I remember everything about the day you were born. I remember the time you started making your entrance into the world - on the first day of school. I remember my excited anticipation to finally meet you. I remember where my room was on the delivery hall, who came by to see me that day, and what your tiny newborn face looked like. I remember watching people cry and me just looking at you, marveling at the scene…wondering how I got so lucky to finally have the baby I always wanted.

The thing is, though, I don’t remember all the details of the past 20 years. They have flown by.

I remember car rides to school… road trips we took. I remember our quiet conversations in your lovely, soft bedroom light, and the never ending battle it was to first - get you to sleep as a baby, and years later - rouse you in the mornings for school. You always were a night owl.

I remember listening to your TV shows while I worked nearby and your deeper, developing voice as your played video games with your buddies over wifi. (I still am astounded by technology sometimes). I can hear the conversations we had as we planned out those elaborate wooden train tracks that we would play with for days on end. I can remember the angst in your voice as you sat down for homework and tried to put papers together that your ADD brain couldn’t handle at the time.

I remember YOU. How you make me feel - how you make everyone feel by just having you around - is programmed into my soul.

The experience I have had as your mother is singularly the best thing in my life. The feeling I have had with every sweet moment with you is seared into my soul - from day one to day 7300 (or something close to that). It’s been the best thing ever.

I have loved watching you grow into a man….into the human you are now. You have your own spirit that I will never squash. I love that you are brave and free and all of you. I love that you haven’t lost your empathy, your gentle spirit, your kindness, or your fire.
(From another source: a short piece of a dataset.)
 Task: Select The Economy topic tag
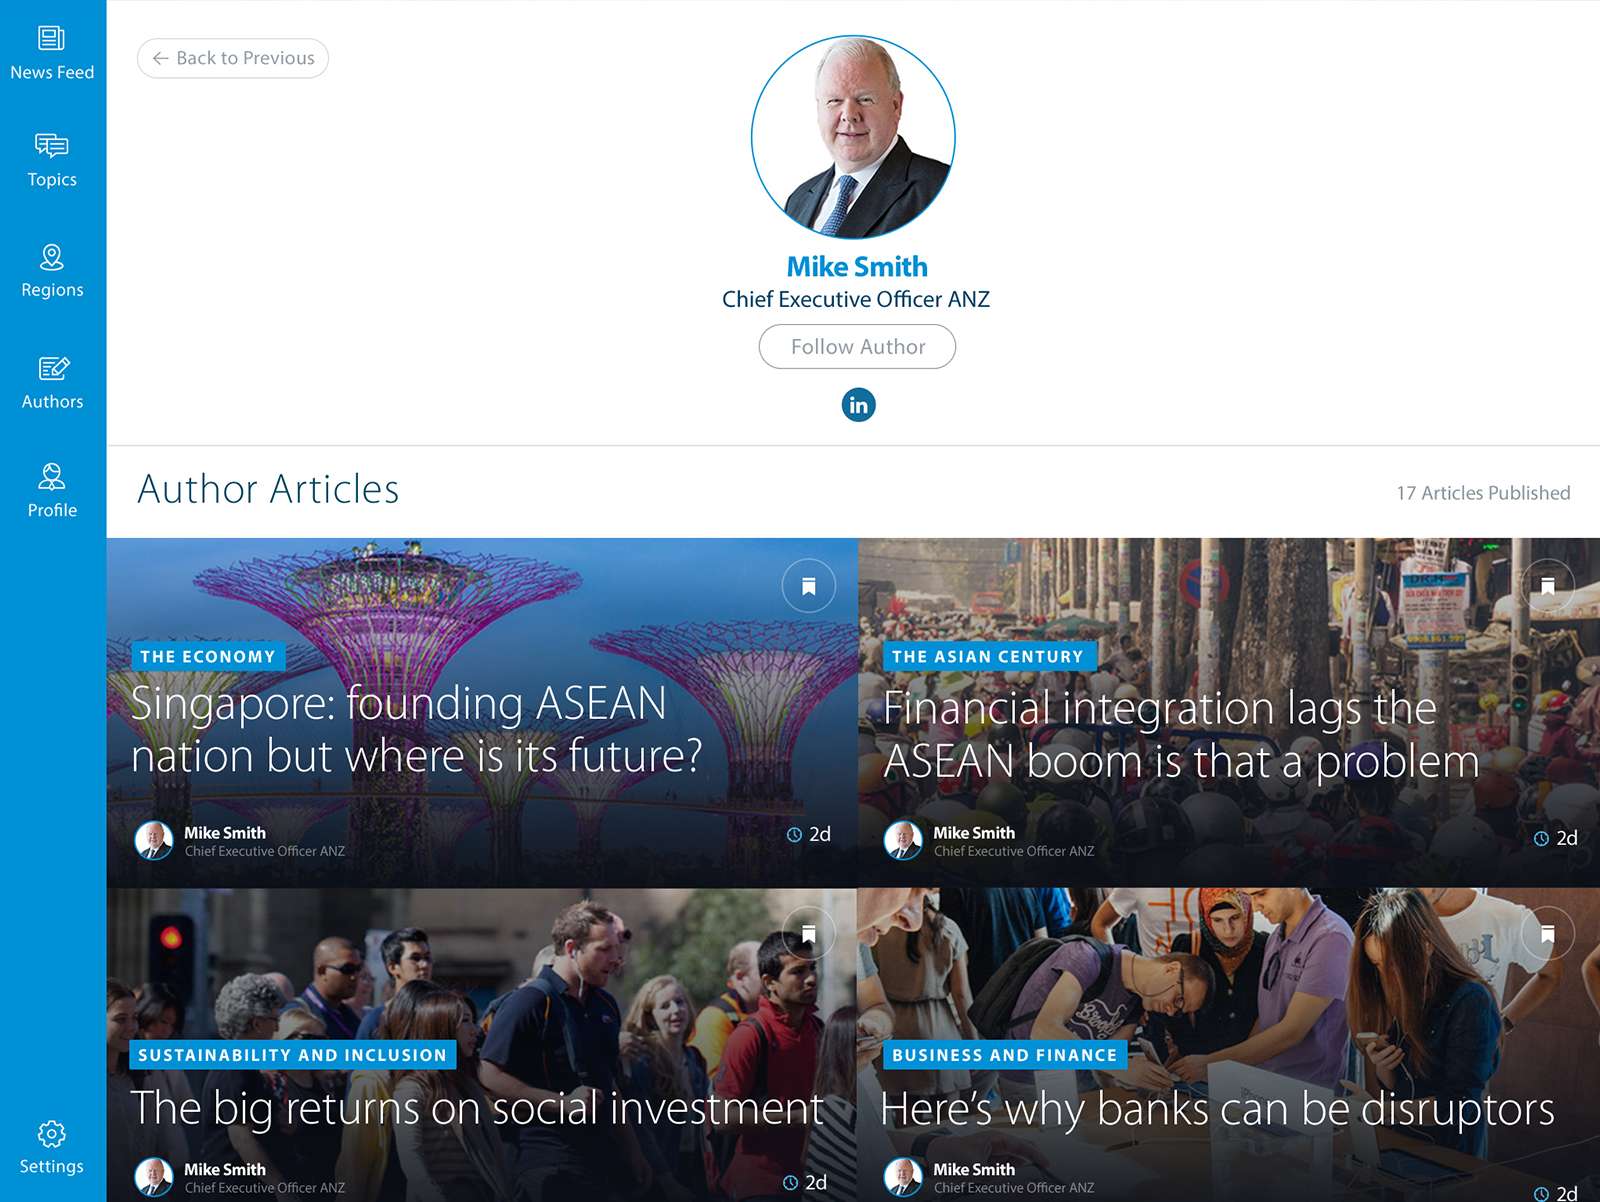(208, 656)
All these 20 years, the one thing I have asked of you - begged of you - is to not let the world change you. And thankfully, you haven’t. You are still YOU. But I would add that you are still becoming you. Becoming who we are is and evolving process. Hell, I am still doing it at 51. But you are doing it more gracefully than I could ever have done. I am so very proud of you.

Keep on being you, G. Keep on discovering you. Because this world needs who you are meant to be.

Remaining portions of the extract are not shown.